## DATA TO EXAMINE
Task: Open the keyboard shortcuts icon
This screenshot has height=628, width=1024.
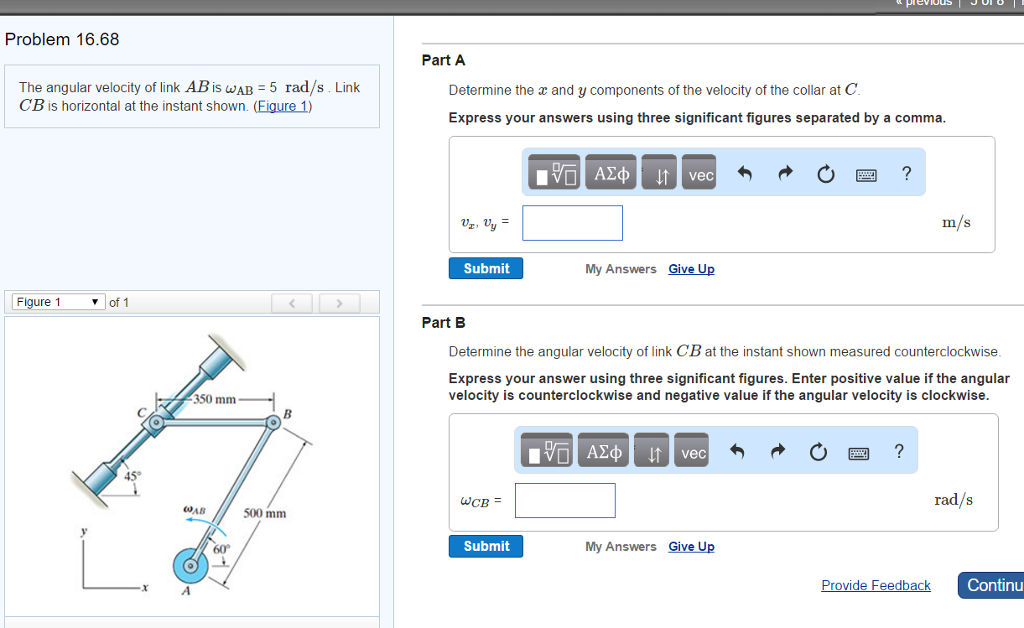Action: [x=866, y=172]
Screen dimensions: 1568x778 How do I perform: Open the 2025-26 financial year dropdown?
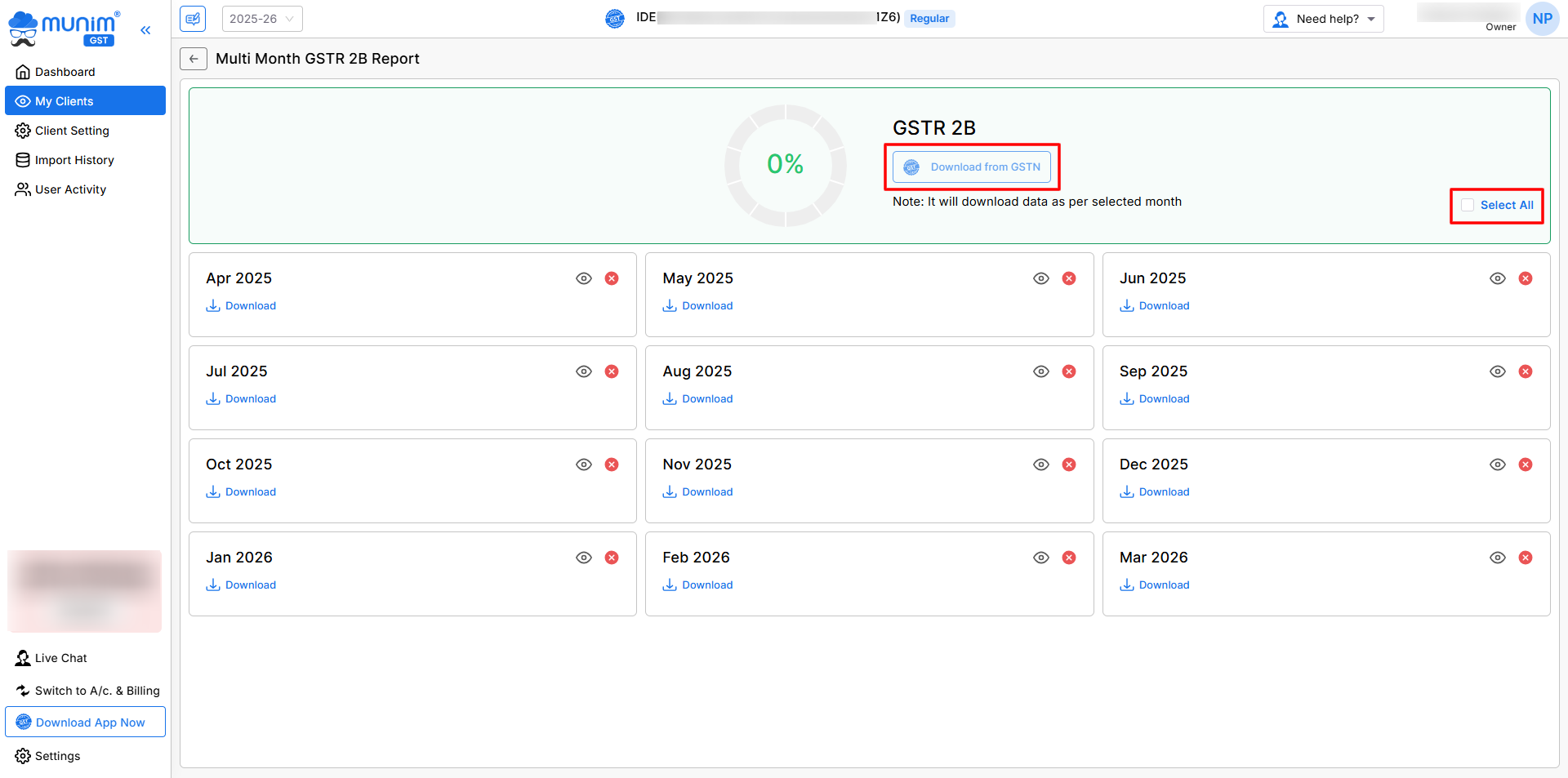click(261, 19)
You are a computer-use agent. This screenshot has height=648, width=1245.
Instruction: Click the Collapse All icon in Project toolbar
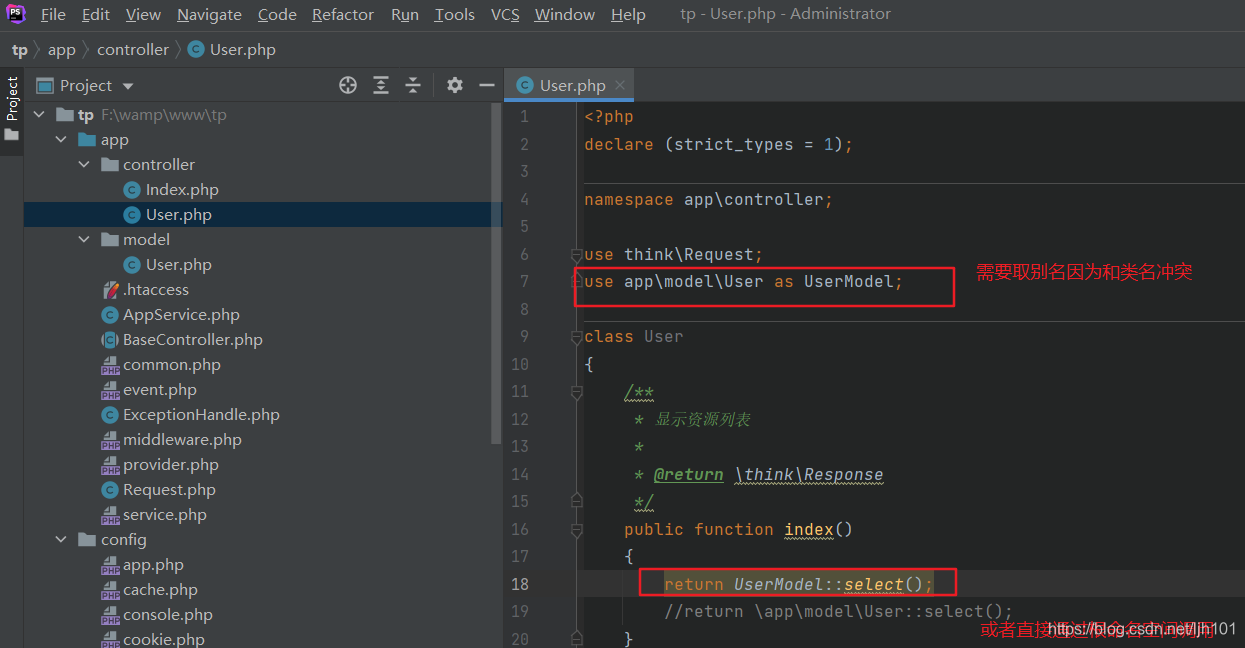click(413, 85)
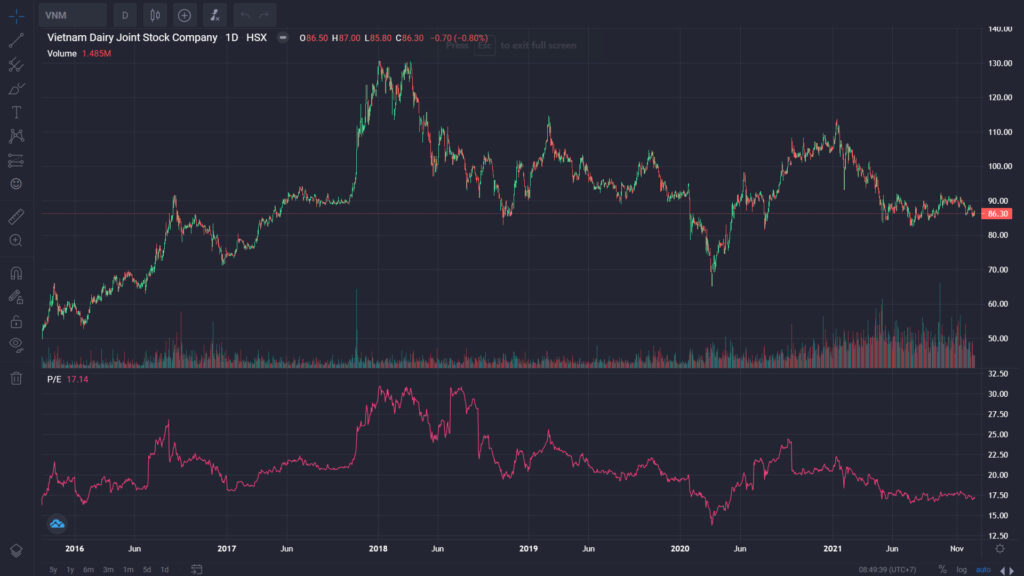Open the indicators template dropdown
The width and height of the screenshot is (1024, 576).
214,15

* * *

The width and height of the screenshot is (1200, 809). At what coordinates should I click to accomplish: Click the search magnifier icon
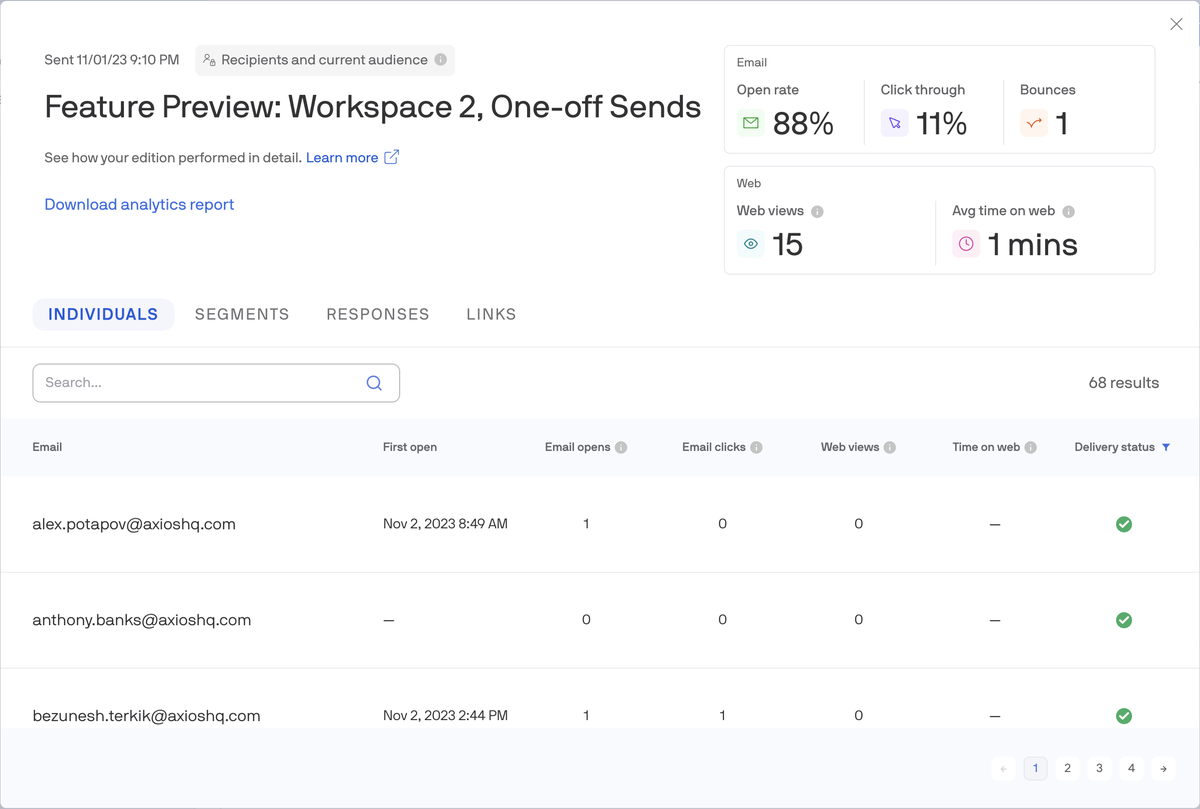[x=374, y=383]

## PROBLEM TO SOLVE
Above are some records. Reproduce the lines from the one with "Screen dimensions: 1568x778" down to the one with "You are a computer-use", keeping both, and leave every picture out.

## RESPONSE TO THIS EXERCISE
Screen dimensions: 1568x778 How do I perform: Open the 2025-26 financial year dropdown?
click(261, 19)
You are a computer-use agent. This screenshot has height=648, width=1245.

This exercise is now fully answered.